Stored data entries:
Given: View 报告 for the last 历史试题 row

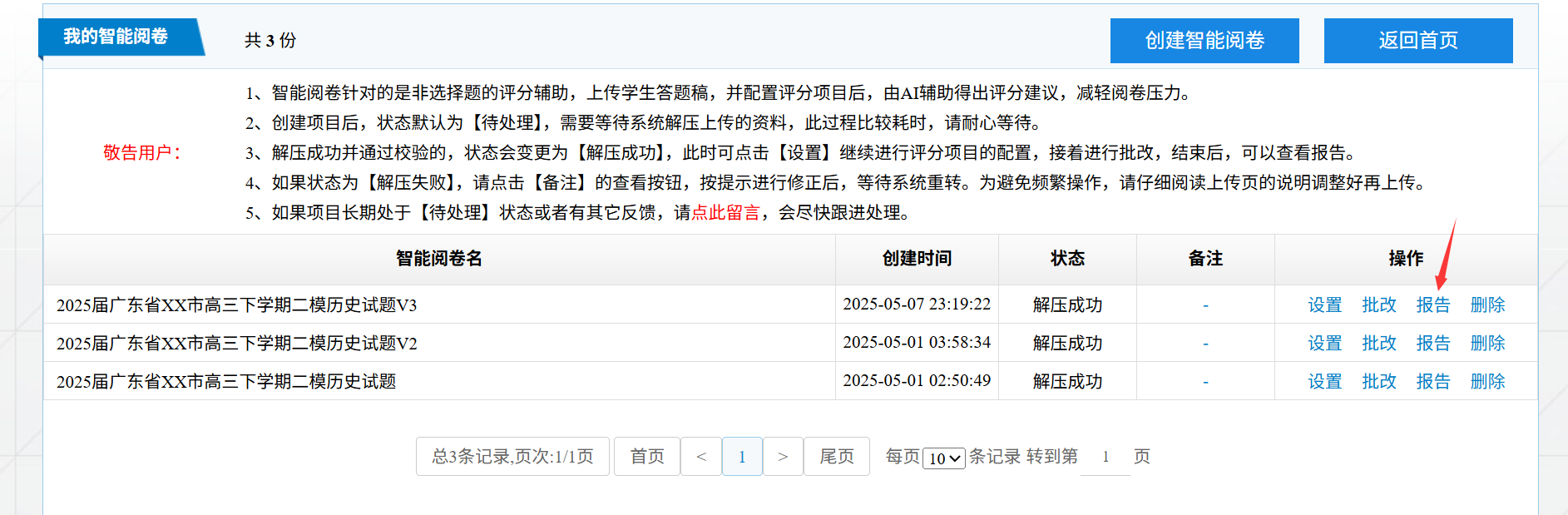Looking at the screenshot, I should pyautogui.click(x=1432, y=382).
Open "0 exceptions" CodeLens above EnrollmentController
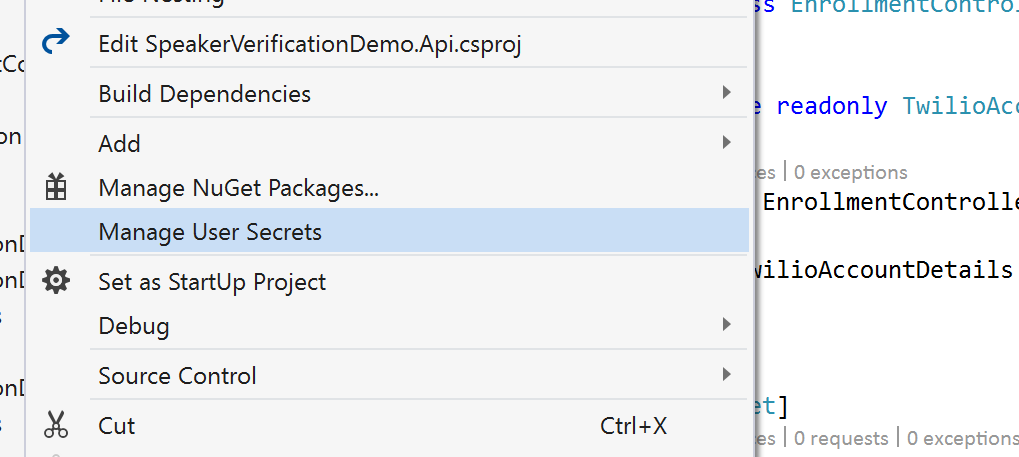The width and height of the screenshot is (1019, 457). coord(851,172)
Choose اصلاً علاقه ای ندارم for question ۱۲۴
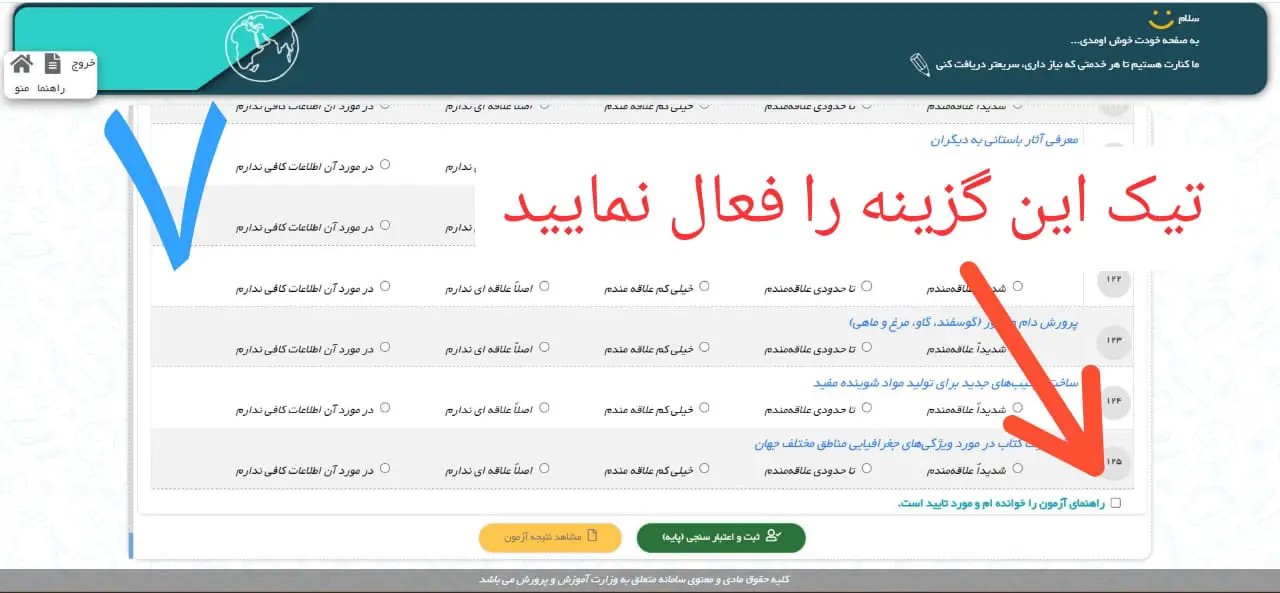Screen dimensions: 1280x593 point(543,408)
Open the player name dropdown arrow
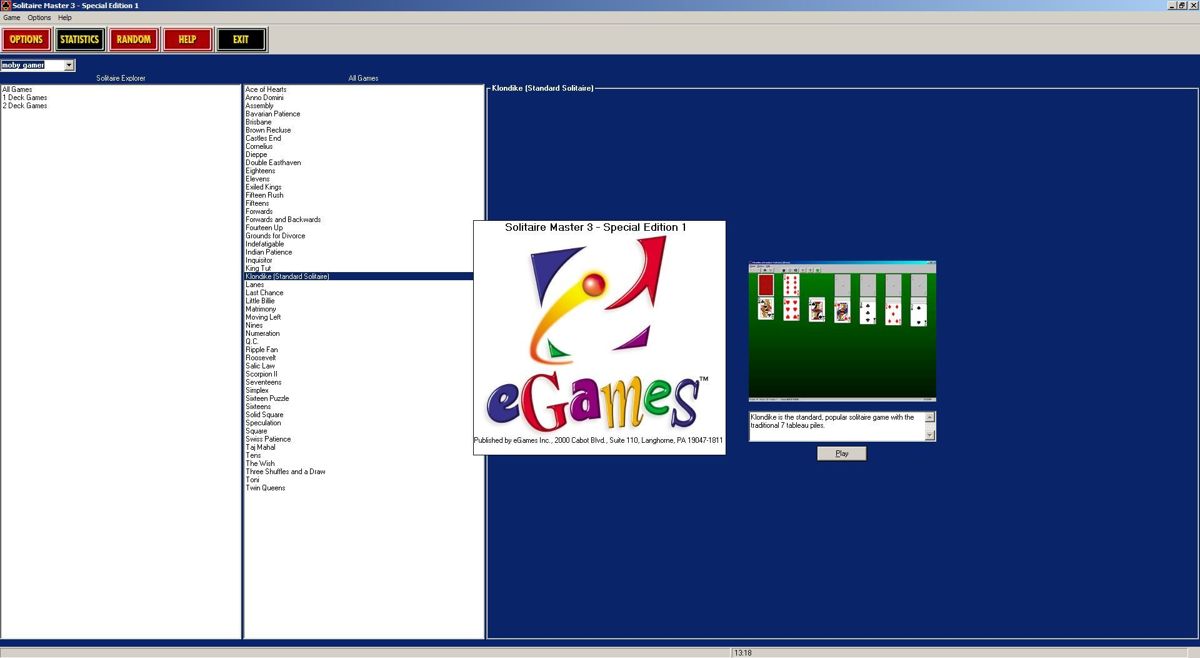The width and height of the screenshot is (1200, 658). pyautogui.click(x=69, y=66)
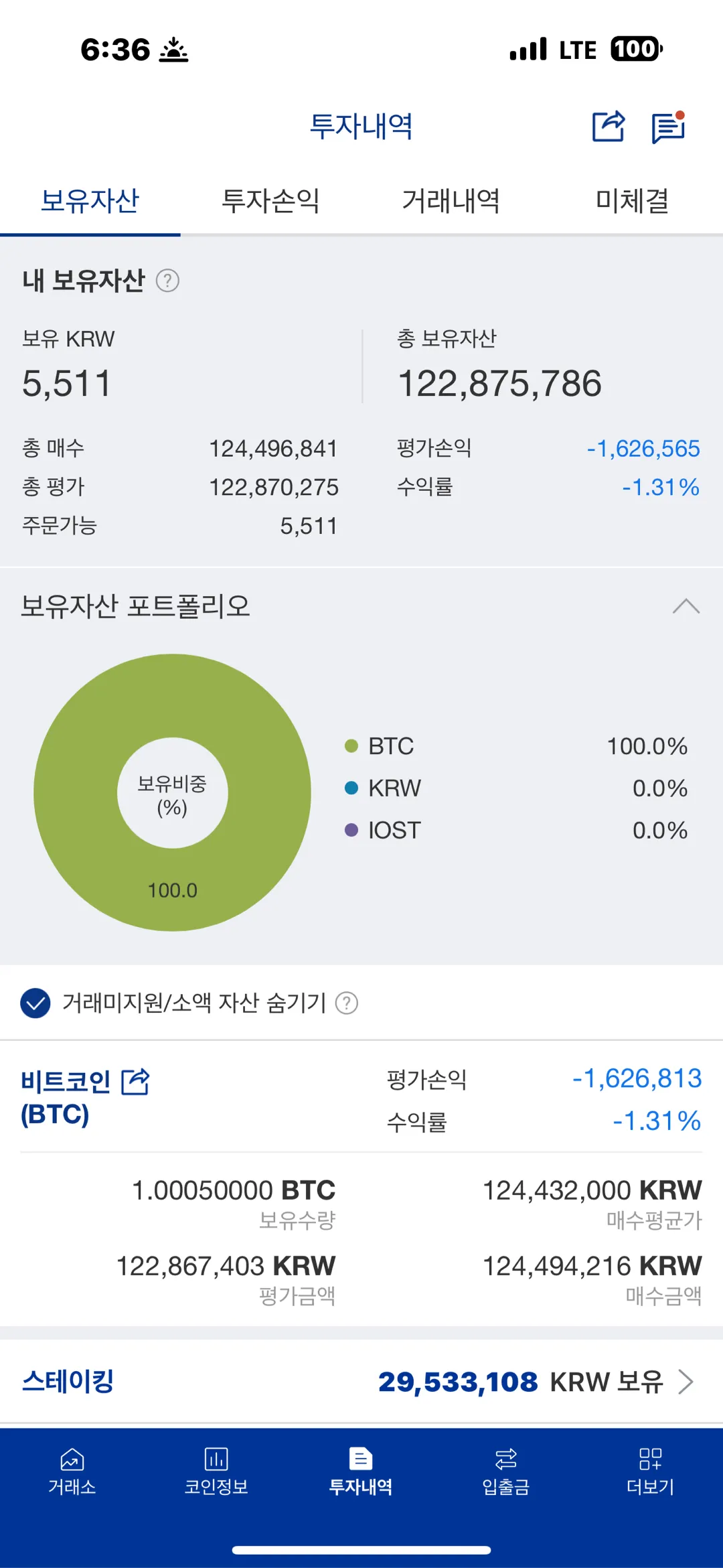
Task: Tap the help icon beside 내 보유자산
Action: point(167,281)
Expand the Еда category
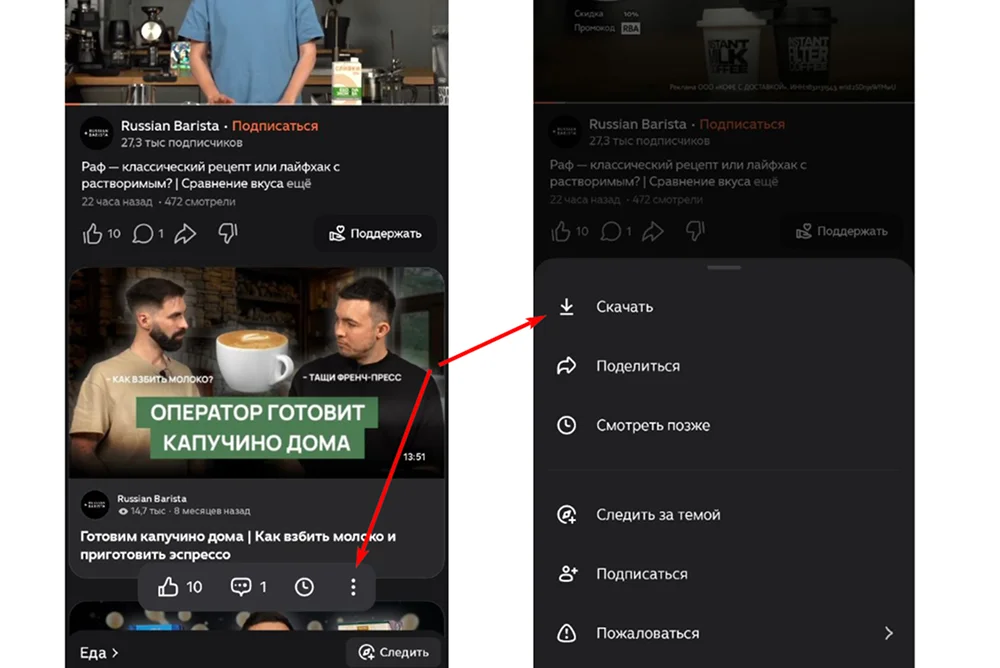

▶ **YOUR INSTRUCTIONS**
Because the pictures are not wanted, retype every record exactly without them.

▶ **RESULT**
Given: View 报告 for the last 历史试题 row

Looking at the screenshot, I should pyautogui.click(x=1432, y=382).
Open "0 exceptions" CodeLens above EnrollmentController
The width and height of the screenshot is (1019, 457). coord(851,172)
Choose اصلاً علاقه ای ندارم for question ۱۲۴
Screen dimensions: 1280x593 point(543,408)
Open the player name dropdown arrow
The width and height of the screenshot is (1200, 658). pyautogui.click(x=69, y=66)
Task: Tap the help icon beside 내 보유자산
Action: point(167,281)
Expand the Еда category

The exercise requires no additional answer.